This came to my attention yesterday, thanks to Aaron the Outsider. It's possibly the most awesome news of the century, but words defeat me. Its awesomeness simply transcends anything anyone could possibly say about it.
Click and marvel.
Lots of fighting in the Politics these days, about the Insurance. JR is selling something called "life insurance" which is apparently not the same thing as the health insurance that's such a popular subject right now among political folk like Obama, poor old dead Ted Kennedy (who your editor once saw, in person, in a chamber of a senatorial committee, sitting next to John McCain and Hillary Clinton, red-faced-ly haranguing Paul Wolfowitz about something or other; this is true!), and all those horrible old people screaming things at town hall meetings about African socialism euthanizing their Medicare.

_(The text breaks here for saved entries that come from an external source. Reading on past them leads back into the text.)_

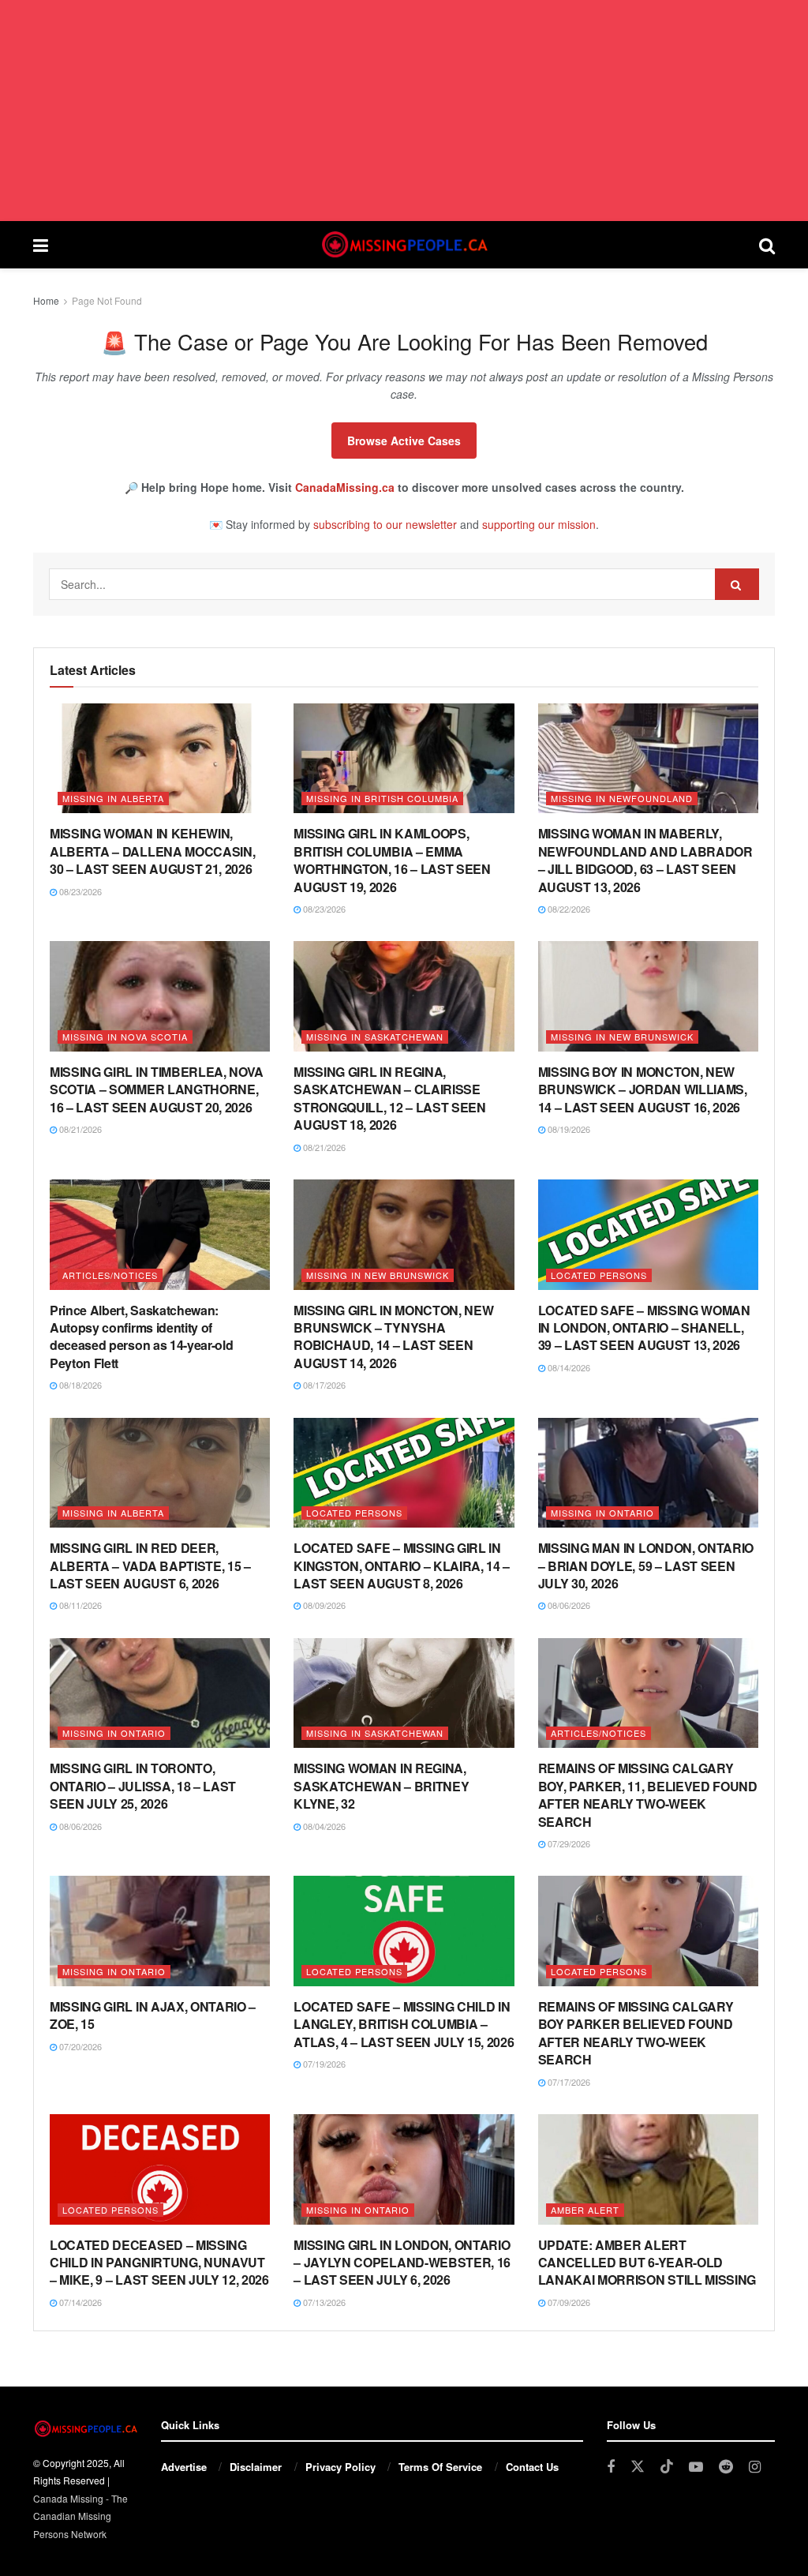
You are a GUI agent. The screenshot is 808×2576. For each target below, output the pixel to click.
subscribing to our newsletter (385, 524)
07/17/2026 (567, 2081)
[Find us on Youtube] (696, 2467)
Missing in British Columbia (382, 798)
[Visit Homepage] (403, 245)
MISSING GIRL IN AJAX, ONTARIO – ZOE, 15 (153, 2015)
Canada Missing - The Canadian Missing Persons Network (80, 2516)
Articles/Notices (110, 1275)
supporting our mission (539, 524)
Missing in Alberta (113, 798)
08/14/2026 (567, 1367)
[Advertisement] (404, 110)
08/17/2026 (323, 1384)
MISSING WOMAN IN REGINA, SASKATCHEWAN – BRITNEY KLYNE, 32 (381, 1786)
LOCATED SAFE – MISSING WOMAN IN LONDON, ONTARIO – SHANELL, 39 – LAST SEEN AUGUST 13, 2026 (644, 1328)
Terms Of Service (440, 2466)
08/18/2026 (79, 1384)
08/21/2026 (79, 1129)
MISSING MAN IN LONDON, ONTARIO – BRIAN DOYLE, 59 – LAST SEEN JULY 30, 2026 (646, 1565)
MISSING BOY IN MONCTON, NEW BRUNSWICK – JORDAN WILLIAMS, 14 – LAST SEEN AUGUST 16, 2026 (642, 1089)
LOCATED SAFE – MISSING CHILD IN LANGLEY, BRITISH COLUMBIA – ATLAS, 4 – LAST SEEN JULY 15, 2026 (404, 2024)
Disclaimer (256, 2466)
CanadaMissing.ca (345, 487)
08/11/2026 (79, 1605)
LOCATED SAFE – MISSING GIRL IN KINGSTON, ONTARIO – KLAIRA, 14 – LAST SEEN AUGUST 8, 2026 (402, 1565)
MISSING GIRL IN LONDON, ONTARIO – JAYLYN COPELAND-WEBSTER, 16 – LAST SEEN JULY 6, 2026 (402, 2262)
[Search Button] (767, 244)
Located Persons (599, 1275)
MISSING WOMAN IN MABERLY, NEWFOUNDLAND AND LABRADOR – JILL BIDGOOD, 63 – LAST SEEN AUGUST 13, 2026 (645, 859)
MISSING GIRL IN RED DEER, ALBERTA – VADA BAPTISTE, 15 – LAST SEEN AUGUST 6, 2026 (150, 1565)
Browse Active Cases (404, 440)
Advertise (184, 2466)
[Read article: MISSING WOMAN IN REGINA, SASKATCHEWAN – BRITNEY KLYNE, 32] (404, 1693)
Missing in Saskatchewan (374, 1036)
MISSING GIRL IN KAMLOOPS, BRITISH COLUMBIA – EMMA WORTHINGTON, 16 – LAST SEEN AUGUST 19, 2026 (392, 859)
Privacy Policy (340, 2466)
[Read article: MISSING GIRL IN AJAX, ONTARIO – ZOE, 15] (160, 1931)
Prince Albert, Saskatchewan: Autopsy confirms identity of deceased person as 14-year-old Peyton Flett (141, 1336)
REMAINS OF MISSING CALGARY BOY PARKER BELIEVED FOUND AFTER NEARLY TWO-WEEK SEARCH (636, 2032)
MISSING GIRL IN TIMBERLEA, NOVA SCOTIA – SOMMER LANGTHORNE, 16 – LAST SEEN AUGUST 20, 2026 (157, 1089)
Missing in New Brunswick (622, 1036)
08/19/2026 (567, 1129)
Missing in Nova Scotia (125, 1036)
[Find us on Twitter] (637, 2467)
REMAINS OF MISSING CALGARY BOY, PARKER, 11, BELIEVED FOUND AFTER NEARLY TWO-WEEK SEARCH (648, 1794)
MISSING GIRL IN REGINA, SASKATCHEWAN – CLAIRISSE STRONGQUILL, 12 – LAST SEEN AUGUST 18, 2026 (389, 1098)
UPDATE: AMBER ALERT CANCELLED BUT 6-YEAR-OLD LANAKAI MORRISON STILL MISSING (647, 2262)
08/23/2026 (79, 891)
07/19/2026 (323, 2063)
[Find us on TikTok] (666, 2467)
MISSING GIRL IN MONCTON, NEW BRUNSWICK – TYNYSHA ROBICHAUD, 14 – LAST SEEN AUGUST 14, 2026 (393, 1336)
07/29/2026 (567, 1843)
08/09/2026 (323, 1605)
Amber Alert (585, 2209)
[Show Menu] (40, 244)
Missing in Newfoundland (622, 798)
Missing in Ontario (602, 1512)
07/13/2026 (323, 2302)
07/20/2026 (79, 2046)
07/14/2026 (79, 2302)
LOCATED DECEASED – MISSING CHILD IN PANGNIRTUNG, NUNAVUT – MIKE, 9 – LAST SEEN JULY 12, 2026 (159, 2262)
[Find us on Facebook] (611, 2467)
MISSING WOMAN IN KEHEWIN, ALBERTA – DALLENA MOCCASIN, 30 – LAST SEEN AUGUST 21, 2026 (152, 851)
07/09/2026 (567, 2302)
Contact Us (532, 2466)
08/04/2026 (323, 1826)
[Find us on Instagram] (755, 2467)
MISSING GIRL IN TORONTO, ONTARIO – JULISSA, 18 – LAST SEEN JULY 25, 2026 (143, 1786)
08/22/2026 (567, 908)
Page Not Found (107, 300)
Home (46, 300)
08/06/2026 (567, 1605)
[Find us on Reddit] (726, 2467)
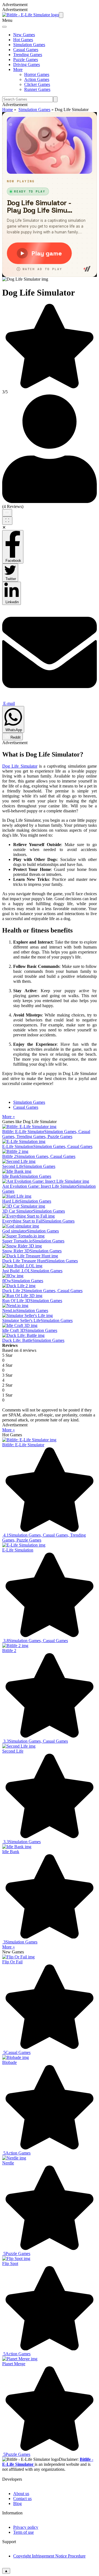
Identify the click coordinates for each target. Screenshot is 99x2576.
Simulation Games (29, 44)
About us (21, 2493)
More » (8, 1116)
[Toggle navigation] (61, 15)
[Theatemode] (7, 513)
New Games (24, 34)
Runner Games (37, 89)
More (18, 69)
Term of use (23, 2532)
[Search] (55, 99)
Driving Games (26, 64)
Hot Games (23, 39)
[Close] (4, 27)
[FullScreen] (7, 521)
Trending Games (27, 54)
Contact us (22, 2498)
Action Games (36, 79)
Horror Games (36, 74)
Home (7, 109)
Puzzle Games (25, 59)
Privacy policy (25, 2527)
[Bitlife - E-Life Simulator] (30, 14)
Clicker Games (37, 84)
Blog (17, 2503)
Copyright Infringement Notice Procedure (49, 2556)
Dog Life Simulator (19, 766)
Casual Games (25, 49)
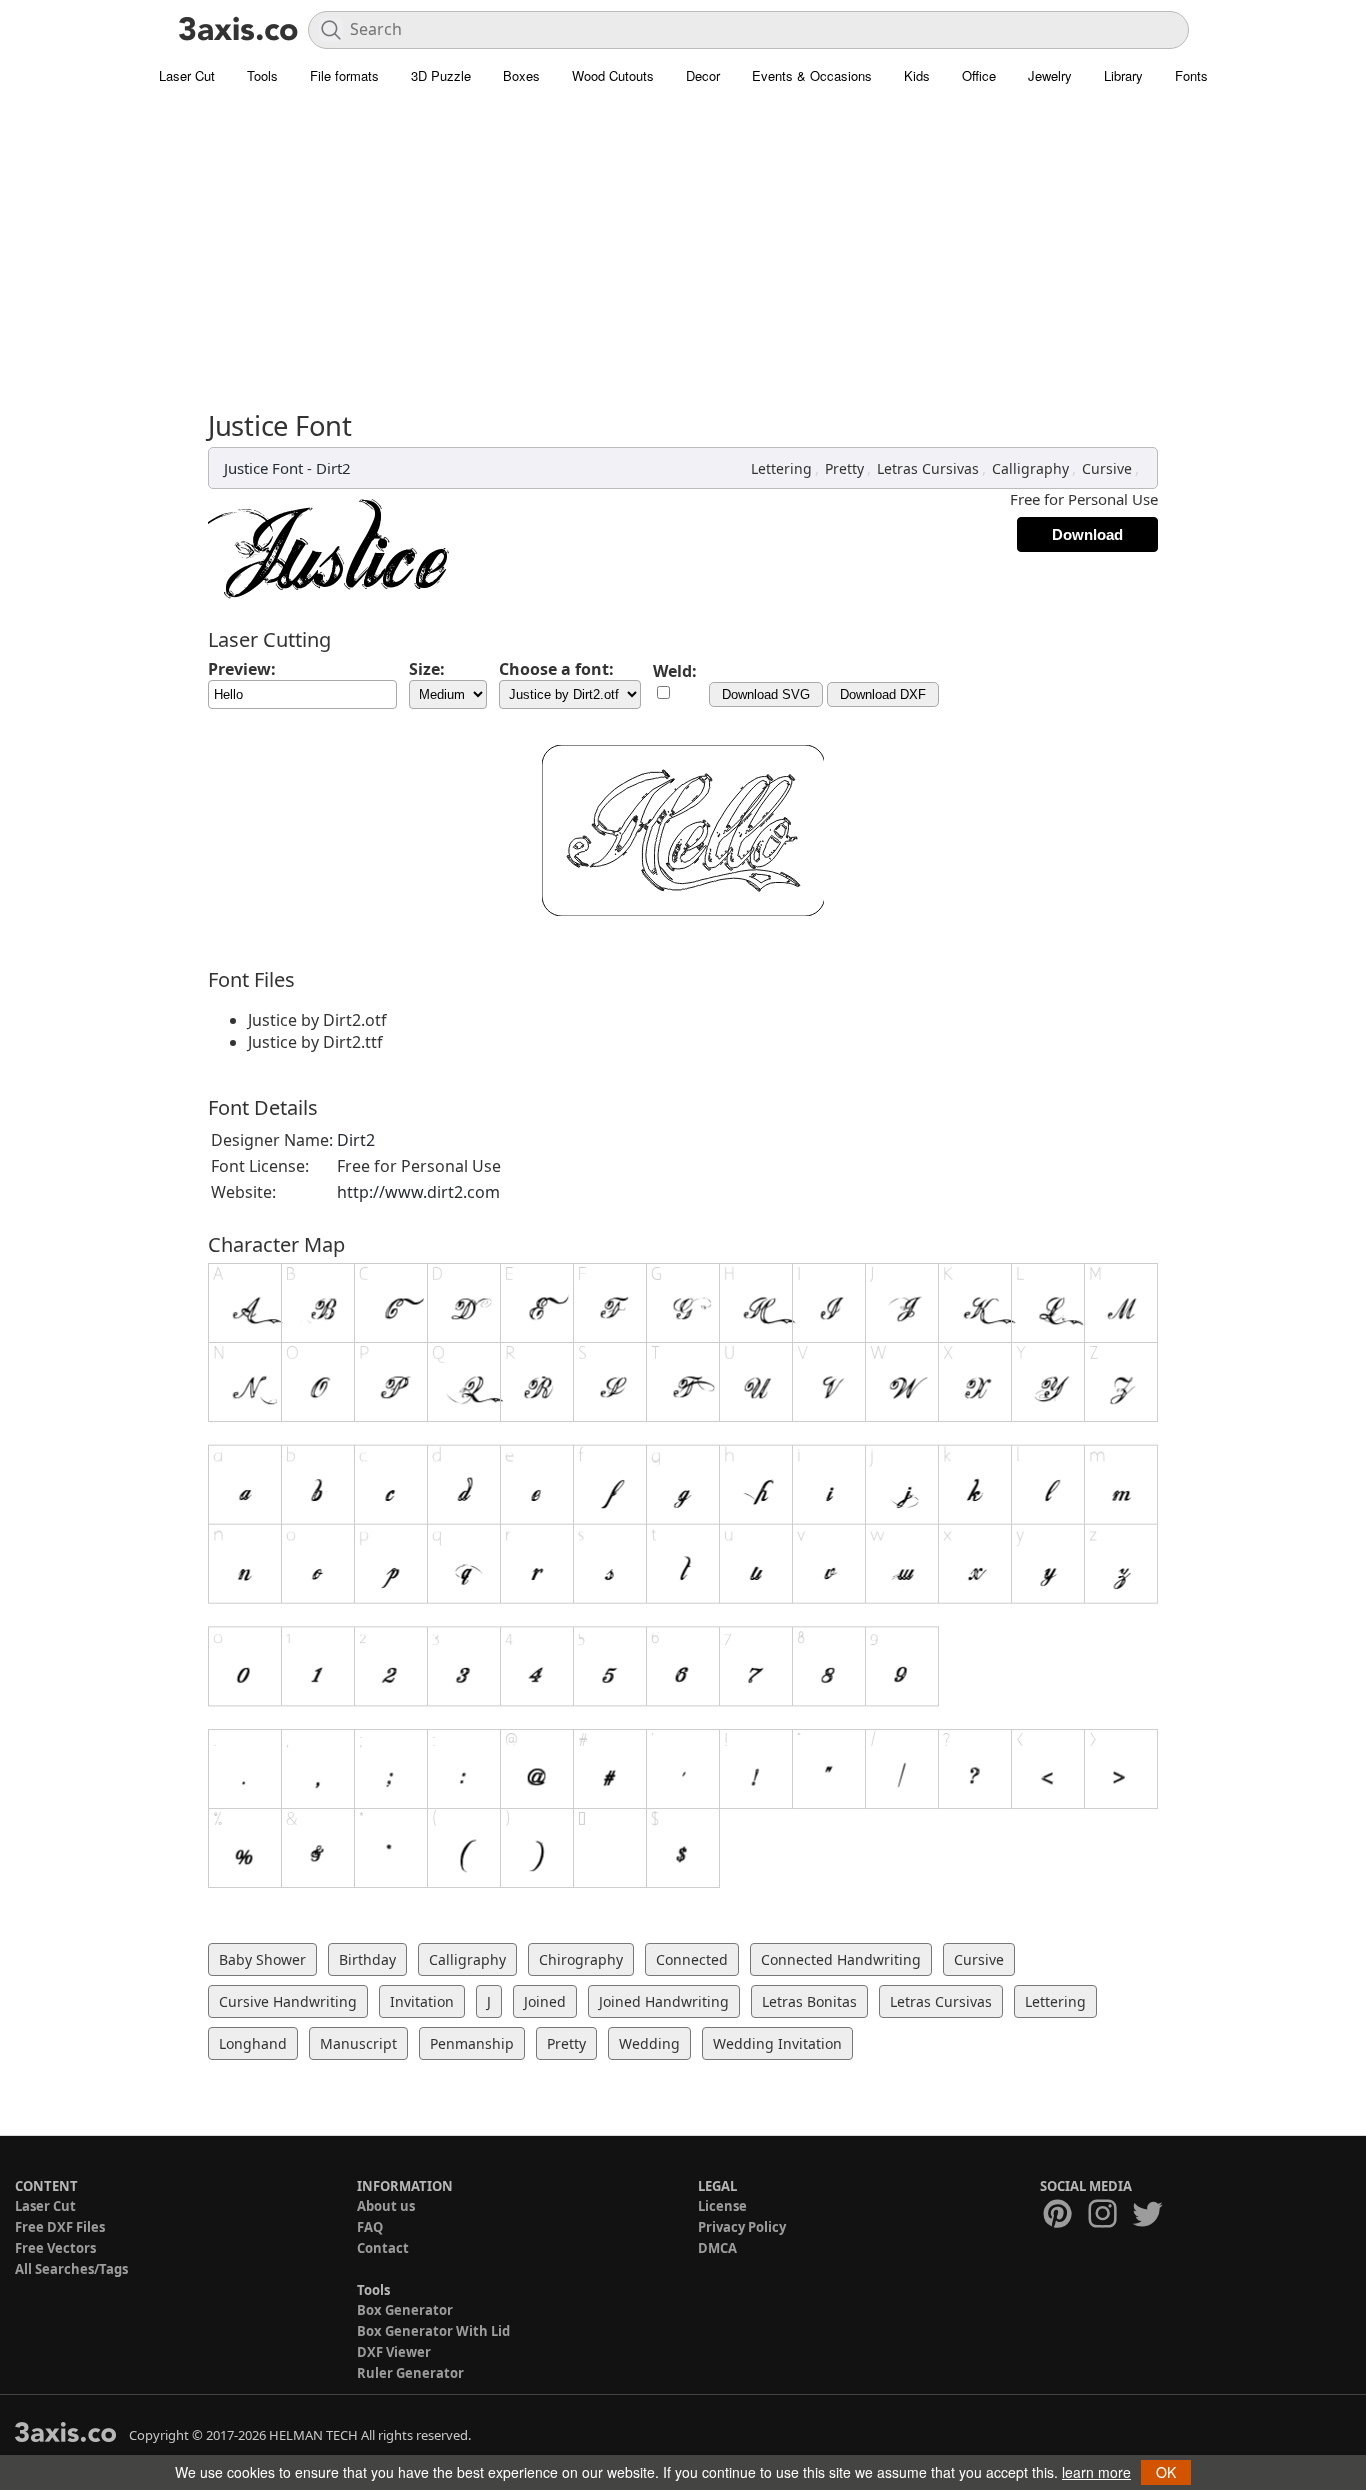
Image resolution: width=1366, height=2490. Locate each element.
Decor (703, 75)
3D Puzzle (441, 75)
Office (979, 75)
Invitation (422, 2001)
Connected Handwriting (841, 1959)
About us (386, 2206)
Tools (262, 75)
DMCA (717, 2248)
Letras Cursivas (928, 468)
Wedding (649, 2043)
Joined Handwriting (664, 2001)
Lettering (781, 468)
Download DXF (883, 694)
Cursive (1107, 468)
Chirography (581, 1959)
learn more (1096, 2472)
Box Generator (405, 2310)
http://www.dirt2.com (418, 1192)
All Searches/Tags (71, 2269)
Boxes (521, 75)
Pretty (844, 468)
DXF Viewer (394, 2352)
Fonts (1191, 75)
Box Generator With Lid (433, 2331)
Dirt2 (333, 468)
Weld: (675, 671)
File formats (344, 75)
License (722, 2206)
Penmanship (472, 2043)
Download (1087, 534)
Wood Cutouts (613, 75)
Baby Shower (262, 1959)
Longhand (253, 2043)
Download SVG (766, 694)
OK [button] (1166, 2472)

Nevertheless, I think all of America's troubles, from the pretend-civil-war bickering between libtards and Flat Earthers to our bad health insurance arrangement itself, will be solved immediately if everyone in these United States simply buys life insurance from Jeremy Roenick. Because when Jeremy Roenick is doing well, we're all doing well.
5 comments:
The Blingee is stunning.
Is it just me, or is there a little James Woods action going on there?
Definitely a degree of James Woods.
I don't know if it will save the world, but God damn it will be a Much sexier place.
Sex leopard insurance
made from bits of real leopard. 60% of the time, it works every time.